*WHAT YOU WILL DO*.
In the entries below, the lines from the one with "Jetzt Termin buchen (188, 506)" through the one with "Imprensa (85, 1014)" are to be copied exactly; both ends count.

*AVAILABLE DATA*.
━━━━━━━━
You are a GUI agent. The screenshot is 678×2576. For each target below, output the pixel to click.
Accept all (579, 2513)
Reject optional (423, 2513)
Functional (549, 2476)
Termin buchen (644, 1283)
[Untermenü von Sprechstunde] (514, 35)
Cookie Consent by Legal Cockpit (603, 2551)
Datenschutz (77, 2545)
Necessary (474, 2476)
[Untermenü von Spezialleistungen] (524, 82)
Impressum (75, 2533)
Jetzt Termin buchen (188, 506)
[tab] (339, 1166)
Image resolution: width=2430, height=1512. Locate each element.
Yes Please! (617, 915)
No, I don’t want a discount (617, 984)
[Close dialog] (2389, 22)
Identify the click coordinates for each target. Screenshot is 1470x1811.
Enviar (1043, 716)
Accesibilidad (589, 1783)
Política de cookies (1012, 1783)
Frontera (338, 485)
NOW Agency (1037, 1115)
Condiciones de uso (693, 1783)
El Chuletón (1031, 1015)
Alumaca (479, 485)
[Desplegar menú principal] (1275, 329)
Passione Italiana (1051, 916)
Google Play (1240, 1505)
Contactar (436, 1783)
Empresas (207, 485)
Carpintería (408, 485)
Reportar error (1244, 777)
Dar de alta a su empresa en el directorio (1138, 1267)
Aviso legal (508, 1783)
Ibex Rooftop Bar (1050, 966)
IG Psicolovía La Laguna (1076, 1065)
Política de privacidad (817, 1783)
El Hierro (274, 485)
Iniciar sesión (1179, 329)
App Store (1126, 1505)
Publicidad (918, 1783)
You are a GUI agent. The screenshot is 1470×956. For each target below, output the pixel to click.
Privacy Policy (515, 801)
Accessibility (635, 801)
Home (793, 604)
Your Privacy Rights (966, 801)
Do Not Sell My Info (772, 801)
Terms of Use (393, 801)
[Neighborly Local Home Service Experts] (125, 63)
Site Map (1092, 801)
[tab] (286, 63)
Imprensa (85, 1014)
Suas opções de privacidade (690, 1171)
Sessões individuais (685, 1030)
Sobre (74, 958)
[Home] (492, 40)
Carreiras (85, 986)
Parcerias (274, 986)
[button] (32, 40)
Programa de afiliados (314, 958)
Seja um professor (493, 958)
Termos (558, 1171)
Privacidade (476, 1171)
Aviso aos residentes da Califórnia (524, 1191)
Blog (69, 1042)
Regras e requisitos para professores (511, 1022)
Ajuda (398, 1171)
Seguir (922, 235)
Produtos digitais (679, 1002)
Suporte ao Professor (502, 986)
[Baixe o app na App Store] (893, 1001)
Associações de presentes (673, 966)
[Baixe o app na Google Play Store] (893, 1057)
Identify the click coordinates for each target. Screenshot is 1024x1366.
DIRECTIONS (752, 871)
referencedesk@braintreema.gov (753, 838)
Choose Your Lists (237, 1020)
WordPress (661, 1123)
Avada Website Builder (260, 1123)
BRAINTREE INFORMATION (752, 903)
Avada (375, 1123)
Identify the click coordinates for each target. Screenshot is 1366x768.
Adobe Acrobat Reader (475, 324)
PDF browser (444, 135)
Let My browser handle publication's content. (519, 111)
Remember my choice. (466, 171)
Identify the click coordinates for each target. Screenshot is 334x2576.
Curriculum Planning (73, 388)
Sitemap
━━━━━━━━
*COMPLETED EXERCISE*.
Jetzt Termin buchen (188, 506)
[tab] (339, 1166)
Image resolution: width=2430, height=1512. Locate each element.
Yes Please! (617, 915)
No, I don’t want a discount (617, 984)
[Close dialog] (2389, 22)
Identify the click coordinates for each target. Screenshot is 1470x1811.
Enviar (1043, 716)
Accesibilidad (589, 1783)
Política de cookies (1012, 1783)
Frontera (338, 485)
NOW Agency (1037, 1115)
Condiciones de uso (693, 1783)
El Chuletón (1031, 1015)
Alumaca (479, 485)
[Desplegar menú principal] (1275, 329)
Passione Italiana (1051, 916)
Google Play (1240, 1505)
Contactar (436, 1783)
Empresas (207, 485)
Carpintería (408, 485)
Reportar error (1244, 777)
Dar de alta a su empresa en el directorio (1138, 1267)
Aviso legal (508, 1783)
Ibex Rooftop Bar (1050, 966)
IG Psicolovía La Laguna (1076, 1065)
Política de privacidad (817, 1783)
El Hierro (274, 485)
Iniciar sesión (1179, 329)
App Store (1126, 1505)
Publicidad (918, 1783)
You are a GUI agent. The screenshot is 1470×956. For each target below, output the pixel to click.
Privacy Policy (515, 801)
Accessibility (635, 801)
Home (793, 604)
Your Privacy Rights (966, 801)
Do Not Sell My Info (772, 801)
Terms of Use (393, 801)
[Neighborly Local Home Service Experts] (125, 63)
Site Map (1092, 801)
[tab] (286, 63)
Imprensa (85, 1014)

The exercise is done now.